* [Exercise requirements]:
Quote the records word for word, starting at the very beginning and ending at the line that contains "tap(119, 15)", with that line included.

----- Given data

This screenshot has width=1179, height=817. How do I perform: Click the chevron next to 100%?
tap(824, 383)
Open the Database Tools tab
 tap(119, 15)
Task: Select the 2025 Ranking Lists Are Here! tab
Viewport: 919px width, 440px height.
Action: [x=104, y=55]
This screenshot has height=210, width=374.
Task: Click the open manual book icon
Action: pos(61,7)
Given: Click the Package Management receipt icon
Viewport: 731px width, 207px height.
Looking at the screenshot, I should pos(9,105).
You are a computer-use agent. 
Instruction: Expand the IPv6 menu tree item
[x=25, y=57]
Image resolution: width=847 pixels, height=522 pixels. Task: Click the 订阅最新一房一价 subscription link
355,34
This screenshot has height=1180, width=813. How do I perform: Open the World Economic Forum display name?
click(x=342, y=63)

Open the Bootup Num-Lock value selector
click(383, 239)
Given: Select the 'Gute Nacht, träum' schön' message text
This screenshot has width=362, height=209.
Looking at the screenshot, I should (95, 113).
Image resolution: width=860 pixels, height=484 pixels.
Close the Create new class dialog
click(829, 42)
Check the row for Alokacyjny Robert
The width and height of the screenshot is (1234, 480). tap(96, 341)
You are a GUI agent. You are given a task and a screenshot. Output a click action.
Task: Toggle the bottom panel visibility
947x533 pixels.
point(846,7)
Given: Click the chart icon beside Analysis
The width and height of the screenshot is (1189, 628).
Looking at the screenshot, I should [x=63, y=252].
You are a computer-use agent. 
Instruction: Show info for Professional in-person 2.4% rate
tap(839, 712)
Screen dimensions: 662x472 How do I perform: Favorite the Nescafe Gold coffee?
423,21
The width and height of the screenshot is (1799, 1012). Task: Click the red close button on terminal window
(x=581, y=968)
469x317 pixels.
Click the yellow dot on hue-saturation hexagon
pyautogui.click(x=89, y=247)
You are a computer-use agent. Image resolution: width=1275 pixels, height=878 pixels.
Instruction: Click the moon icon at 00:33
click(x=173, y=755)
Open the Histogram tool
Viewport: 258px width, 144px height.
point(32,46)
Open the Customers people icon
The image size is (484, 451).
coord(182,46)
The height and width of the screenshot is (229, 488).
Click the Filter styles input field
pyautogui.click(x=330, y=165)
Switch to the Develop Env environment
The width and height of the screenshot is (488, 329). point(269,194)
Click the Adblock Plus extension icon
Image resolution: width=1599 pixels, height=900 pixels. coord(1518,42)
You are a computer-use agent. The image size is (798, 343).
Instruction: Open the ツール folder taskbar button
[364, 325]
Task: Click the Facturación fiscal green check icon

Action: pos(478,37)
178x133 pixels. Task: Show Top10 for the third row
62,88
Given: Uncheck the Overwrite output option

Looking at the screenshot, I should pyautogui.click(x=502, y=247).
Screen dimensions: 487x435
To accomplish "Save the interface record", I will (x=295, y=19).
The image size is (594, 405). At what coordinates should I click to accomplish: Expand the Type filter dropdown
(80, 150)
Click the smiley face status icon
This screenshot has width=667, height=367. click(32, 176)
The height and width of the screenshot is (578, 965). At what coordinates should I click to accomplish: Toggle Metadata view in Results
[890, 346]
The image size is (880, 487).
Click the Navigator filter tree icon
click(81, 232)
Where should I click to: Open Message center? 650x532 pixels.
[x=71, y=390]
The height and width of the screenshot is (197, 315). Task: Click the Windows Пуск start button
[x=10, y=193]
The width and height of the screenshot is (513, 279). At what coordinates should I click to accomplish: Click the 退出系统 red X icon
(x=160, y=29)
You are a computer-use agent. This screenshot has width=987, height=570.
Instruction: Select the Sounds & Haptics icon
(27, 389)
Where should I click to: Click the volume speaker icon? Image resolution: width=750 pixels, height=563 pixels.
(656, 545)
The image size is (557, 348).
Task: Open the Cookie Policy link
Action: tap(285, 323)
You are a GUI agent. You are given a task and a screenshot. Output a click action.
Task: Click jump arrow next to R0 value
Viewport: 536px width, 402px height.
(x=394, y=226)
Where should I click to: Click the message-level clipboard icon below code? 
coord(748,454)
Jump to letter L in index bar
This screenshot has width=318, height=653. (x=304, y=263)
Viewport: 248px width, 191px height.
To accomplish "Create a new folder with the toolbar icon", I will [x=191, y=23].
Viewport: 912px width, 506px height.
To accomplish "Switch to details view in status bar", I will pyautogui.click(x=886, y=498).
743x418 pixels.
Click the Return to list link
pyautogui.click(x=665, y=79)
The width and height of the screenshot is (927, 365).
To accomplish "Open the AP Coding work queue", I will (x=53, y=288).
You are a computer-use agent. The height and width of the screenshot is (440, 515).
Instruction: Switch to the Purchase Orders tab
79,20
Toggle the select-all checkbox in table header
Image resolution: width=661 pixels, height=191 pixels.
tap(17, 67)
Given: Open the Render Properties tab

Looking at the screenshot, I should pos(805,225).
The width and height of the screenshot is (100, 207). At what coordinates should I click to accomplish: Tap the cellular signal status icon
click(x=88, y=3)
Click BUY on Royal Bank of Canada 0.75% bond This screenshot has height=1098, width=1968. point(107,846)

----------

* [Finished task]:
This screenshot has width=1179, height=817. How do I perform: Click the chevron next to 100%?
tap(824, 383)
Open the Database Tools tab
 tap(119, 15)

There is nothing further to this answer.